A consumer whose loan was denied might ask not just for an explanation but for something more actionable: "How could I change my application next year to have a better chance of success?" Since we don't have a simple explanation for the algorithm's decision, there tends not to be a good answer to this question. Try to write it so it looks more like one of the loan applications that was granted. Next question.
An executive might ask, "The algorithm is doing very well on loan applications in the United Kingdom. Will it also do well if we deploy it in Brazil?" There's no satisfying answer here either; we're not good at assessing how well a highly-optimized rule will transfer to a new domain.

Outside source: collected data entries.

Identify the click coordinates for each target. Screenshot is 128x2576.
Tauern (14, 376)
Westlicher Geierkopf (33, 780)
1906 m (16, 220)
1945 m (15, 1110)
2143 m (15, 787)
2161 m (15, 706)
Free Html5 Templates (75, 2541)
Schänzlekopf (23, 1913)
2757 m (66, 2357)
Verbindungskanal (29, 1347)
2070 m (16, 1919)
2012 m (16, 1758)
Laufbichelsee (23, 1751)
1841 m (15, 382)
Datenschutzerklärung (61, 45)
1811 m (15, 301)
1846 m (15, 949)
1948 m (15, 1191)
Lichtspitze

A data scientist might say, "We know how well the algorithm does with the data it has. But surely more information about the consumers would help it. What new data should we collect?" Our human domain knowledge suggests lots of possibilities, but with an incomprehensible algorithm, we don't know which of these possibilities will help it. In fact, think of the irony: we could try picking the variables we ourselves would find useful. But the machine does not think like us and in fact it's already outperforming us. So how do we know what it will find useful?

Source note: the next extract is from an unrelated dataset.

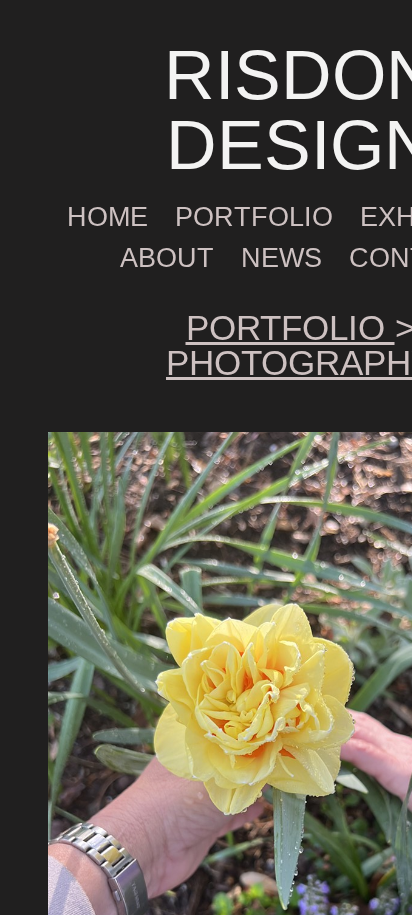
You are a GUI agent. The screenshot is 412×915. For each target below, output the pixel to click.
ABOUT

This doesn't need to be the end of the story; we're starting to see an interest in building algorithms that are not only powerful but also understandable by their creators. To do this, we may need to seriously rethink our notions of comprehensibility. We might never understand, step-by-step, what our automated systems are doing; but that may be okay. It may be enough that we learn to interact with them as one intelligent entity interacts with another, developing a robust sense for when to trust their recommendations, where to employ them most effectively, and how to help them reach a level of success that we will never achieve on our own.
Until then, however, the incomprehensibility of these systems creates a risk. How do we know when the machine has left its comfort zone and is operating on parts of the problem it's not good at? The extent of this risk is not easy to quantify, and it is something we must confront as our systems develop. We may eventually have to worry about all-powerful machine intelligence. But first we need to worry about putting machines in charge of decisions that they don't have the intelligence to make.